## Required actions
**1)** Translate this sentence from the flu shot text into Spanish: "You will not get the flu from the flu vaccine."
**2)** Summarize the flu shot text in two sentences.
**3)** In the flu shot text, which months does the CDC name as the peak months for influenza?

***** Text passage *****

Get Your Flu Shot!
Time to Get Your Flu Shot!
It is flu season and time to get your flu shot. The flu (or influenza) is a contagious respiratory illness caused by influenza viruses. The illness can be mild to severe, sometimes resulting in death. Individuals who are at higher risk for complications include those with asthma; chronic lung diseases such as COPD and cystic fibrosis; sickle cell disease; diabetes; neurological diseases such as cerebral palsy, epilepsy, stroke, and muscular dystrophy; heart disease; cancer; kidney disorders; liver disorders; HIV; and metabolic disorders.
With over 3 million cases of the flu every year in the United States, you’re very likely to come in contact with someone who is carrying the virus. According to the Centers for Disease Control & Prevention (CDC), the peak months for influenza are October through March. You should get the flu vaccination as early as possible, preferably in October. However, as long as flu viruses are circulating, you can get the vaccination, even in January or later. In fact, while flu outbreaks happen as early as October, flu activity usually peaks in January or later. It is best to get vaccinated before the flu begins spreading in your community. The CDC recommends a flu vaccine every year for everyone 6 months of age and older, even if you were vaccinated the previous year. You will not get the flu from the flu vaccine.
Flu vaccines cause antibodies to develop in the body about two weeks after vaccination. These antibodies provide protection against the influenza viruses that research indicates will be most common during the upcoming season. Traditional flu vaccines (called trivalent vaccines) are made to protect against three flu viruses – an influenza A (H1N1) virus, an influenza A (H3N2) virus, and an influenza B virus. There are also flu vaccines made to protect against four flu viruses (called quadrivalent vaccines). These vaccines protect against the same viruses as the trivalent vaccine and an additional B virus. The flu vaccine will prevent most cases of the flu. However, if you do get the flu after you’ve been vaccinated, your symptoms will be milder with less chance of serious complications.

***** Data extracts *****

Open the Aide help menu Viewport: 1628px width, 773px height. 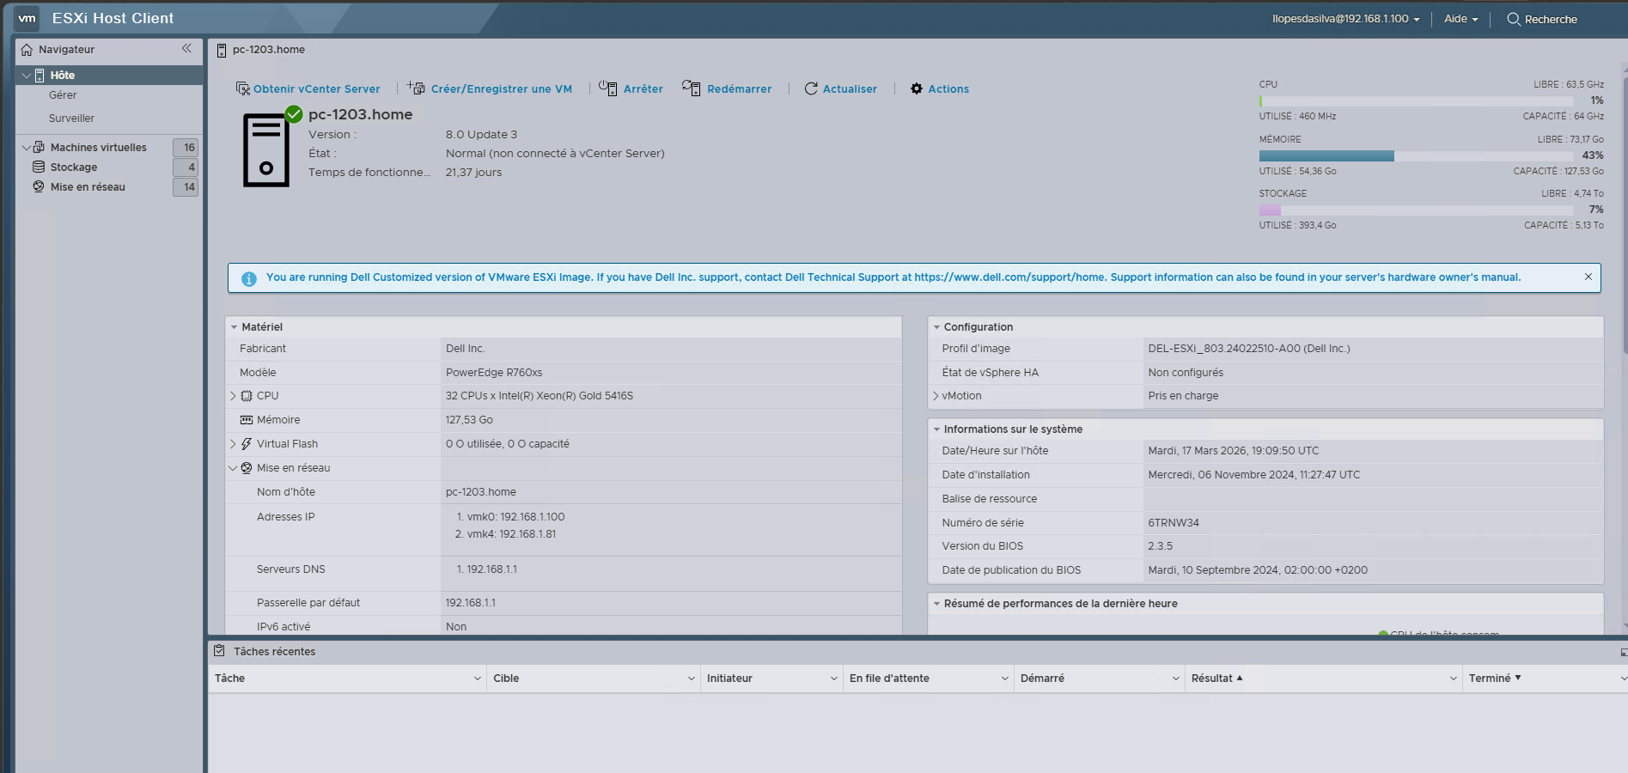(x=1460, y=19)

*****
***** Data extracts *****

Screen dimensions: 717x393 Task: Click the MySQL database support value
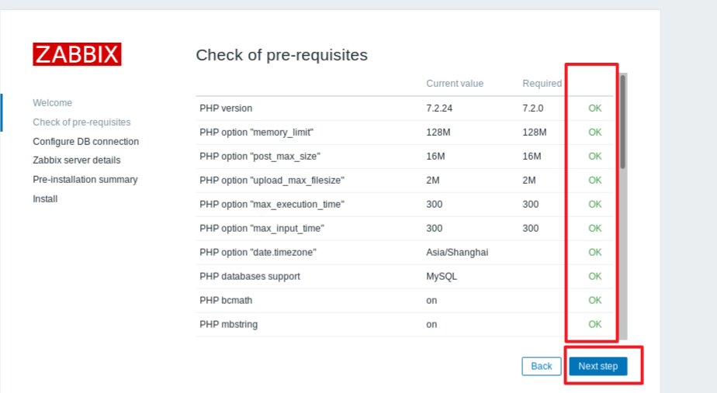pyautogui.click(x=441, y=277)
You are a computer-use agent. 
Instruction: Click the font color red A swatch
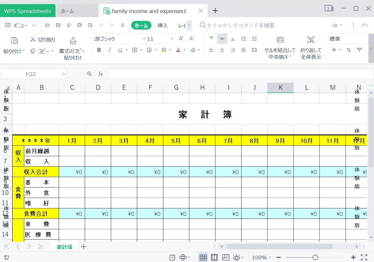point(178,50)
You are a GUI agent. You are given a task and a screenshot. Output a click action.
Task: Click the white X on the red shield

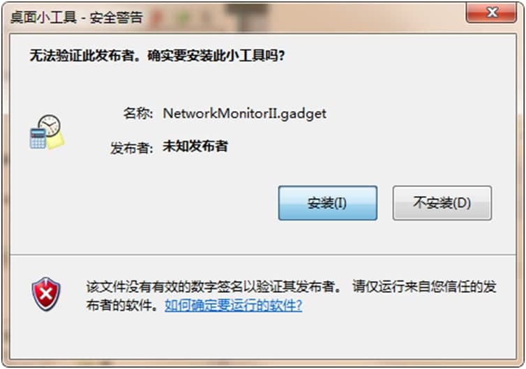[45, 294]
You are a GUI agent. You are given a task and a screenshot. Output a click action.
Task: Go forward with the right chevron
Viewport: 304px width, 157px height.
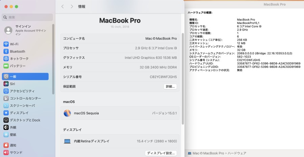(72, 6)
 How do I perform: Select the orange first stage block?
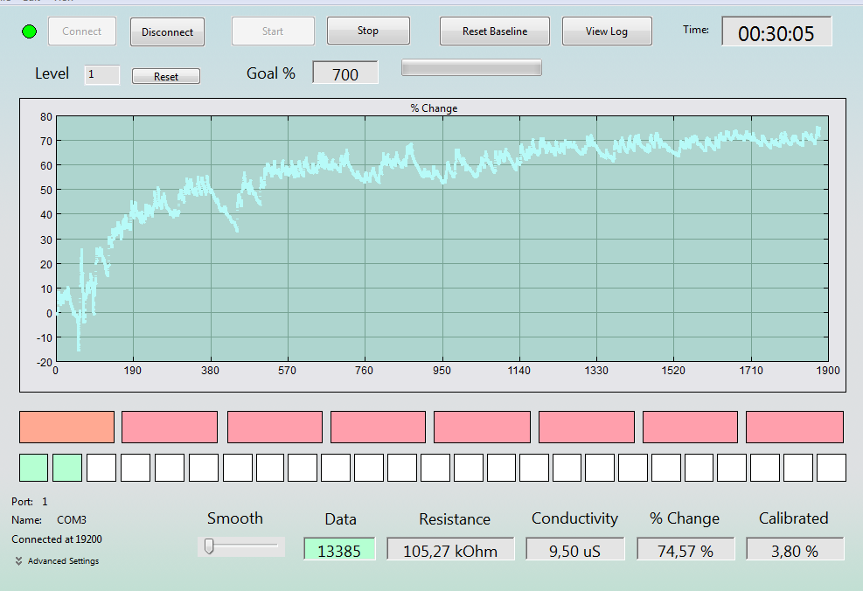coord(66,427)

*****

## Task-by-task solutions
**1)** La vacuna contra la gripe no le causará la gripe.

**2)** The flu is a contagious respiratory illness that can range from mild to deadly, and the CDC recommends a yearly vaccine for everyone 6 months and older, ideally in October, though getting it later still helps while the virus circulates. The vaccine produces protective antibodies about two weeks after the shot, prevents most cases of the flu, and makes symptoms milder for those who still get sick.

**3)** October through March.